Courtesy: An Le
Love,  People

Fall is here. It fills me.

She had just sung a song for me, a melody of her own making. She had sung it with all abandon. And now she was looking right at me. Waiting.

I saw her smiling wide. Lush brown waves falling over her shoulders. Eyes moist, and bright as sunshine, so brown, a rich roast. I smiled back, lost for words.

Wondering which words would aptly describe the earth shaking beneath my feet. What words to describe the smell of her spring in these cold autumn winds. That I lived every note she had written, tracing them through my mad stories. How do I say that her song had taken me on a maddening flight far above and deep below, far away and deep within? How do I say my eyes are now moist as well?

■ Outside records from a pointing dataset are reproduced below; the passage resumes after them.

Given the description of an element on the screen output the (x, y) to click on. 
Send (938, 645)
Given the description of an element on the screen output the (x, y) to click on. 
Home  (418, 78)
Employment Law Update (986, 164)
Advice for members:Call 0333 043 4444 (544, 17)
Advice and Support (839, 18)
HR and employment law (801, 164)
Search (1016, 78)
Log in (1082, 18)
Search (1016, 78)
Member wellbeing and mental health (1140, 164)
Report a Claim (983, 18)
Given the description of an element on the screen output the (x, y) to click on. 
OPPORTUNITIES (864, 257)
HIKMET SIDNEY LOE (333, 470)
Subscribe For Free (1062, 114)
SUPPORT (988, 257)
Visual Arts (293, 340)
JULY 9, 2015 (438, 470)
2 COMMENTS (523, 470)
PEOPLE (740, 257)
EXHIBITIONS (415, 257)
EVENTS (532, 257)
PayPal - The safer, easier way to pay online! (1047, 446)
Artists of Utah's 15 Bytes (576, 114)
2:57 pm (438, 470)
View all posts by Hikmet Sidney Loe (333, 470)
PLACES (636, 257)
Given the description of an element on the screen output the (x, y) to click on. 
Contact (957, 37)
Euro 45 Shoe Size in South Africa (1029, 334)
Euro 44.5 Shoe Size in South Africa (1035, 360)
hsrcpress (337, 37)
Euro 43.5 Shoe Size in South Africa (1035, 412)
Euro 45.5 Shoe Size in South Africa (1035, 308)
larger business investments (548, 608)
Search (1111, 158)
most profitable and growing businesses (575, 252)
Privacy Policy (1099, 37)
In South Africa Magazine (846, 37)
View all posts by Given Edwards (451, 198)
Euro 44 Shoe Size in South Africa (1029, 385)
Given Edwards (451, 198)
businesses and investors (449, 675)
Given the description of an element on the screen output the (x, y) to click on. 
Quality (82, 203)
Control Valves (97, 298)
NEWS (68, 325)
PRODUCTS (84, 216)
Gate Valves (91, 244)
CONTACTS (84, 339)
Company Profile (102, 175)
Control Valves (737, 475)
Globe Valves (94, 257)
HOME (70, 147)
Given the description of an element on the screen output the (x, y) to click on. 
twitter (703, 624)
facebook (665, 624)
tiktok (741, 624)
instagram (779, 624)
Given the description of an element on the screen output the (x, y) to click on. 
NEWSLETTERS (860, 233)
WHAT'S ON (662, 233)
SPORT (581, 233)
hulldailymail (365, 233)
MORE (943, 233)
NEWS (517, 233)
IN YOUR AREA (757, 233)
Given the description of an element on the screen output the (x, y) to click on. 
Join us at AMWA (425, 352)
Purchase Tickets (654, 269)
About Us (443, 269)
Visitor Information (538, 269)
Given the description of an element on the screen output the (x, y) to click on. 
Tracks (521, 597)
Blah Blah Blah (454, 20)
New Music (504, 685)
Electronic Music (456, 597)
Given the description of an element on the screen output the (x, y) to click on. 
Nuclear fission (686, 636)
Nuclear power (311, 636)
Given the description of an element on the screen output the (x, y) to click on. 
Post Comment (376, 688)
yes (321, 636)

“Love it. So much.” I said, continuing the slight smile. “It is beautiful.”

Life can be overwhelming.

It’s easy to forget why you are where you are.
Why you are doing what you are doing.
Life evolves so fast, priorities change without us keeping track.

That’s when we pause, and realign.
All is well. All has always been well.

We are poetry. Loose pages held together by sheer will. Complete enough to make sense. Incomplete enough to intrigue. And we change, every single day. How will we ever be a book?

I was frowning as John Travolta flew through the air, with Nicolas Cage in hot pursuit. We were cuddled together, wrinkled white sheets. I was frowning, and looking up, she caressed it. Eased me out. She knew I took life way too seriously. I always felt she didn’t. I didn’t frown again that night.

An espresso is what espresso does. Sip it, takes you to a high, brings you crashing down and you reach out for another one. Unless you are an espresso. In that case, you exist. Potent. Bitter. Delicious.

And a woman, in form of cream, would only make you softer for the season to come. She won’t take you bitter. She will take you the way she wants it. Her white softness leads to an elemental change for the better.

Love is glorious in all its forms. Ravenous lust or handheld warmth. It makes me a storyteller. I associate memories and places with smells and sounds, with colours and songs.

A wet Chennai morning for me is ultimate romance – the feeling of being at home, smell of freshly steamed Idlis wafting through, the summery spice of her dense hair across my face, bodies entangled, her taut skin glowing with tiny beads of sweat, and the comfort of white sheets. Probably a Carnatic prayer in the distance. It is crazy how reckless and euphoric love makes me, and how it makes me stumble, the sheer number of times it makes me fall.

The mad thing? I need to love me first.